### Brief
Reproduce the part of the RDS commit below that begins at the words "RDS: only put" and stops after "hopefully greatly reduce contention.".

RDS: only put sockets that have seen congestion on the poll_waitq
authorAndy Grover <andy.grover@oracle.com>
Thu, 11 Mar 2010 13:50:04 +0000 (13:50 +0000)
committerDavid S. Miller <davem@davemloft.net>
Wed, 17 Mar 2010 04:16:59 +0000 (21:16 -0700)
rds_poll_waitq's listeners will be awoken if we receive a congestion
notification. Bad performance may result because *all* polled sockets
contend for this single lock. However, it should not be necessary to
wake pollers when a congestion update arrives if they have never
experienced congestion, and not putting these on the waitq will
hopefully greatly reduce contention.

Signed-off-by: Andy Grover <andy.grover@oracle.com>
Signed-off-by: David S. Miller <davem@davemloft.net>
net/rds/af_rds.c
net/rds/rds.h
net/rds/send.c

index 853c52b..937ecda 100644 (file)
@@ -159,7 +159,8 @@ static unsigned int rds_poll(struct file *file, struct socket *sock,
 
        poll_wait(file, sk->sk_sleep, wait);
 
-       poll_wait(file, &rds_poll_waitq, wait);
+       if (rs->rs_seen_congestion)
+               poll_wait(file, &rds_poll_waitq, wait);
 
        read_lock_irqsave(&rs->rs_recv_lock, flags);
        if (!rs->rs_cong_monitor) {
@@ -181,6 +182,10 @@ static unsigned int rds_poll(struct file *file, struct socket *sock,
                mask |= (POLLOUT | POLLWRNORM);
        read_unlock_irqrestore(&rs->rs_recv_lock, flags);
 
+       /* clear state any time we wake a seen-congested socket */
+       if (mask)
+               rs->rs_seen_congestion = 0;
+
        return mask;
 }
 
index 85d6f89..4bec6e2 100644 (file)
@@ -388,6 +388,8 @@ struct rds_sock {
 
        /* flag indicating we were congested or not */
        int                     rs_congested;
+       /* seen congestion (ENOBUFS) when sending? */
+       int                     rs_seen_congestion;
 
        /* rs_lock protects all these adjacent members before the newline */
        spinlock_t              rs_lock;
index 192a480..51e2def 100644 (file)
@@ -894,8 +894,10 @@ int rds_sendmsg(struct kiocb *iocb, struct socket *sock, struct msghdr *msg,
                queue_delayed_work(rds_wq, &conn->c_conn_w, 0);
 
        ret = rds_cong_wait(conn->c_fcong, dport, nonblock, rs);
-       if (ret)
+       if (ret) {
+               rs->rs_seen_congestion = 1;
                goto out;
+       }
 
        while (!rds_send_queue_rm(rs, conn, rm, rs->rs_bound_port,
                                  dport, &queued)) {

### Given material
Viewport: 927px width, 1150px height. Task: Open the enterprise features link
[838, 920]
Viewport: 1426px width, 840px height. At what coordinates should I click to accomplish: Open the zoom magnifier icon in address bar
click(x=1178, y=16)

### Exercise result
RDS: only put sockets that have seen congestion on the poll_waitq
authorAndy Grover <andy.grover@oracle.com>
Thu, 11 Mar 2010 13:50:04 +0000 (13:50 +0000)
committerDavid S. Miller <davem@davemloft.net>
Wed, 17 Mar 2010 04:16:59 +0000 (21:16 -0700)
rds_poll_waitq's listeners will be awoken if we receive a congestion
notification. Bad performance may result because *all* polled sockets
contend for this single lock. However, it should not be necessary to
wake pollers when a congestion update arrives if they have never
experienced congestion, and not putting these on the waitq will
hopefully greatly reduce contention.